EU adds Antigua and Barbuda, Belize, Seychelles to tax haven blacklist
LUXEMBOURG, Luxembourg, (AFP) – The European Union (EU) added Antigua and Barbuda, Belize and the Seychelles to its tax havens blacklist Tuesday, but the anti-poverty group Oxfam slammed the “toothless” list for not including countries like Britain and the United States.
The list, approved by EU finance ministers meeting in Luxembourg, now counts 16 jurisdictions deemed non-cooperative for tax purposes, particularly where it comes to sharing tax information.
Countries on the list, which is updated twice a year, face limited sanctions including being frozen out of European aid or development funding.
The EU blacklist already included 13 other territories: American Samoa, Anguilla, Bahamas, Fiji, Guam, Palau, Panama, Russia, Samoa, Trinidad and Tobago, Turks and Caicos Islands, US Virgin Islands and Vanuatu.
The European Union on Tuesday removed British Virgin Islands, Costa Rica and Marshall Islands from the list.

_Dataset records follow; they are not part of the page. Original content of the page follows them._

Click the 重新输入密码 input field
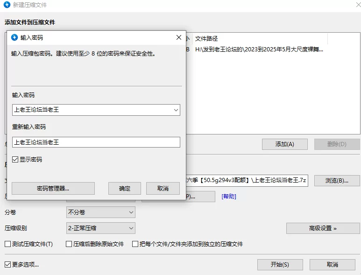This screenshot has width=361, height=275. (x=96, y=142)
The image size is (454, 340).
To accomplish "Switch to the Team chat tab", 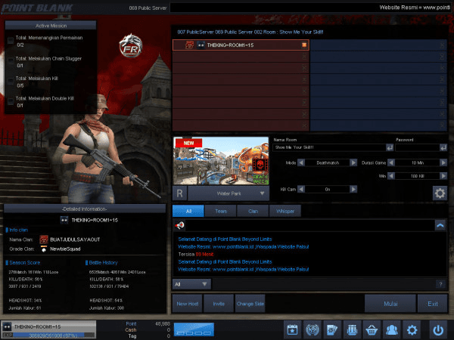I will 222,211.
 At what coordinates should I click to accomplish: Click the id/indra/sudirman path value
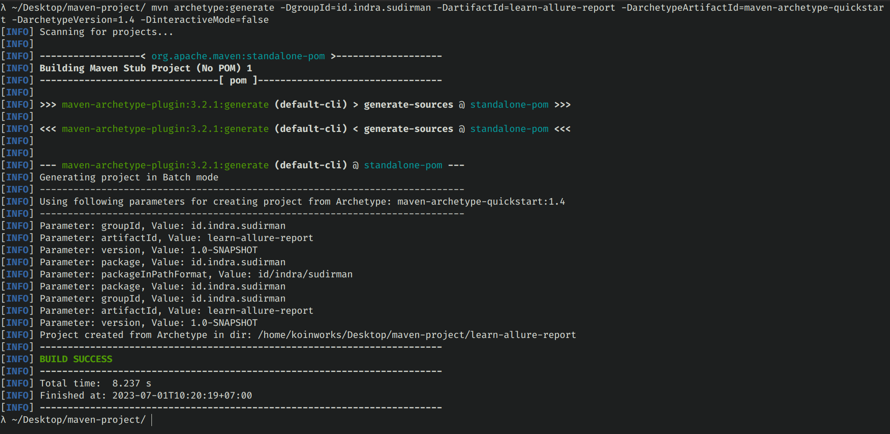[305, 274]
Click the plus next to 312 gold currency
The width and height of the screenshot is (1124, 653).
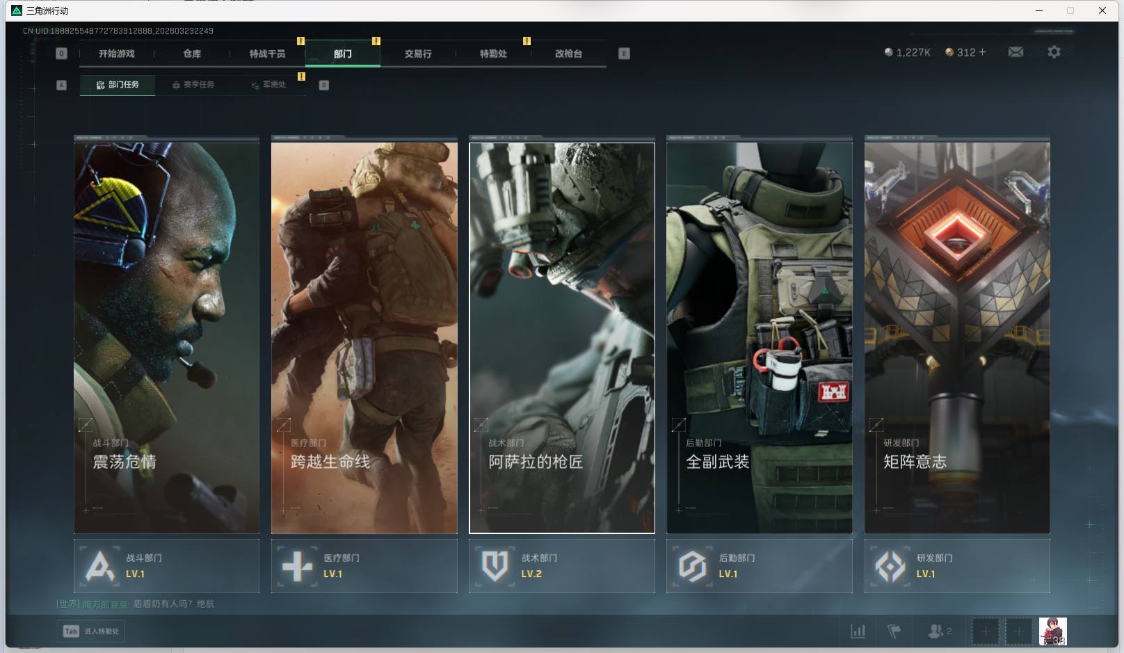coord(982,52)
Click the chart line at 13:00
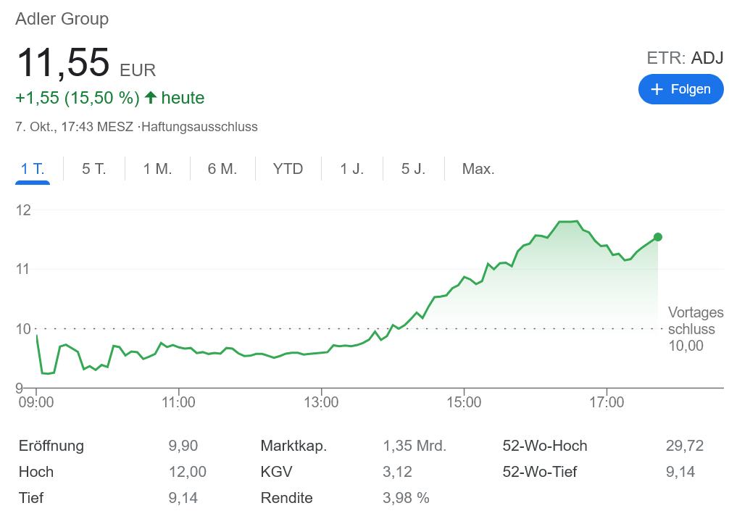This screenshot has height=524, width=729. (322, 352)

Oxfam, a UK-based charity campaigning against poverty worldwide, criticised the list because it did not include countries like the United States and Britain.
“For how much longer will the EU persist in this nonsense exercise? The list is toothless,” Chiara Putaturo, Oxfam EU tax expert, said.
“It leaves off the hook zero-tax countries like the British Virgin Islands and fails to screen countries like the US and the UK along with EU tax havens like Luxembourg and Malta,” Putaturo added in a statement.
The EU cannot include its own member states.
The list was created in 2017 in the wake of a series of scandals, including the Panama Papers, that put pressure on Brussels to clamp down on tax evasion by the rich.